— Work to complete —
Your answer should be every line of the entries that has the string "profile" in it.

— Data records —
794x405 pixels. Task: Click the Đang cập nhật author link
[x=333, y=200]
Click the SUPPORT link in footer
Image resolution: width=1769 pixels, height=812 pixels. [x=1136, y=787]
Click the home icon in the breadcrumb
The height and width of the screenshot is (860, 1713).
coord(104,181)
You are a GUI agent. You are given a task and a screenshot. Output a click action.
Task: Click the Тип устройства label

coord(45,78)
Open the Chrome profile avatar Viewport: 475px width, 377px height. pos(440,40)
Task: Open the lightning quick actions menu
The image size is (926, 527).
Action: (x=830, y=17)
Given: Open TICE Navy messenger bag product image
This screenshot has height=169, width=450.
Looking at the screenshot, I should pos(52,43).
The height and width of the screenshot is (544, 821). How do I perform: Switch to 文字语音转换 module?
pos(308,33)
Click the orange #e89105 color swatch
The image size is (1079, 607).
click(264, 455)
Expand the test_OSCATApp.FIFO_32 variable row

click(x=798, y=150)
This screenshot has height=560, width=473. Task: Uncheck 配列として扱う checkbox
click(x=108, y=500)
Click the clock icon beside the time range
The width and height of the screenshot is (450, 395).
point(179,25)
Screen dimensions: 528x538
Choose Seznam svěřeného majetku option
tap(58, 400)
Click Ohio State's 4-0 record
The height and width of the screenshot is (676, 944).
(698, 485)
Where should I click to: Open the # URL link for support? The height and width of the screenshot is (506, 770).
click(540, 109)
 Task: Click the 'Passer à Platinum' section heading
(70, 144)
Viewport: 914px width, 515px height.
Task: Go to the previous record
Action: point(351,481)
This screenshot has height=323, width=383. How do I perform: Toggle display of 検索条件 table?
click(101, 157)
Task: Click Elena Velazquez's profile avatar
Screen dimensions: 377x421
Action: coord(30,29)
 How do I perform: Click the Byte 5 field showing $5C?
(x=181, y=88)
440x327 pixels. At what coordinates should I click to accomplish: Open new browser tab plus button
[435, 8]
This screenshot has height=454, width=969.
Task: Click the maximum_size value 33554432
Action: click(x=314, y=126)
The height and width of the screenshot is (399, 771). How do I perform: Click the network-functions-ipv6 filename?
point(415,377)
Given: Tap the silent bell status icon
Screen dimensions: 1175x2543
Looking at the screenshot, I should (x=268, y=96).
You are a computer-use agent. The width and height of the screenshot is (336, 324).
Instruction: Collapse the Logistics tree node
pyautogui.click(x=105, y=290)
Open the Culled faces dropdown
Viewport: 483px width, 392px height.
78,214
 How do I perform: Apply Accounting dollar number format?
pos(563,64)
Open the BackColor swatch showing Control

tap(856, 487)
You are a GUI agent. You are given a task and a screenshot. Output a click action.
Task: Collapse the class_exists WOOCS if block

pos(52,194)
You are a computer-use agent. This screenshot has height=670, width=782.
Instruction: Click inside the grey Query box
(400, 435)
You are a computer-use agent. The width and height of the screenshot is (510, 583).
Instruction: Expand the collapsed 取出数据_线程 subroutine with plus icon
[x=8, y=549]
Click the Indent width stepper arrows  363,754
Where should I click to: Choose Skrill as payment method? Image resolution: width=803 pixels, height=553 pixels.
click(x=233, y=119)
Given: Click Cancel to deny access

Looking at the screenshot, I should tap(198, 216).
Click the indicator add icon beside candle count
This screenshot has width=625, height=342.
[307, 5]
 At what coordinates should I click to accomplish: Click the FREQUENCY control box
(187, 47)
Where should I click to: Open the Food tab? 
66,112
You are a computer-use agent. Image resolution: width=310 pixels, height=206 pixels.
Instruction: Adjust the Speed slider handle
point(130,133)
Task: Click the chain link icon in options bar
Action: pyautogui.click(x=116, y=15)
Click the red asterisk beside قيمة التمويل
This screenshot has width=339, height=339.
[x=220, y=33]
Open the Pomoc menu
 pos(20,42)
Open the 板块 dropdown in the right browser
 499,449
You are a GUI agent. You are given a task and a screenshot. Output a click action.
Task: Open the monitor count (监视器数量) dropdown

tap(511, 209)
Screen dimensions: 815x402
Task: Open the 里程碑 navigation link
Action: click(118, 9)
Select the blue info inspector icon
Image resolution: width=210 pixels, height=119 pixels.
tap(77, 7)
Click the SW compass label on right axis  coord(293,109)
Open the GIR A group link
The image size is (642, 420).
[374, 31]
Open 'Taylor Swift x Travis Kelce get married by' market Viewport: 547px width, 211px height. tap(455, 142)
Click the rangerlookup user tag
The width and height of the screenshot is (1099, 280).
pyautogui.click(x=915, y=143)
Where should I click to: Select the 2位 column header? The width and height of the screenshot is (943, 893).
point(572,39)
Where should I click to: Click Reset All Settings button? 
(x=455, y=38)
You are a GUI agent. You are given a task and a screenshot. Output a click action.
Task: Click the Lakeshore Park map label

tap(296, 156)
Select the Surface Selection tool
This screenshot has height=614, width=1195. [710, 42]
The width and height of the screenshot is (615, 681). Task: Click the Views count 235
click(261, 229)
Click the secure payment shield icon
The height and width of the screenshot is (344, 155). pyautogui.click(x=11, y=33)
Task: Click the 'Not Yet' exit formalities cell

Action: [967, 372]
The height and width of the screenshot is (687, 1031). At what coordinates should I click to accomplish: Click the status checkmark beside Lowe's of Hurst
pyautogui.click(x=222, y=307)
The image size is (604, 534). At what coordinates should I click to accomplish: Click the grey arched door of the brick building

— Finished task —
Open the Chrome profile avatar Viewport: 475px width, 377px height. pos(440,40)
Task: Click Elena Velazquez's profile avatar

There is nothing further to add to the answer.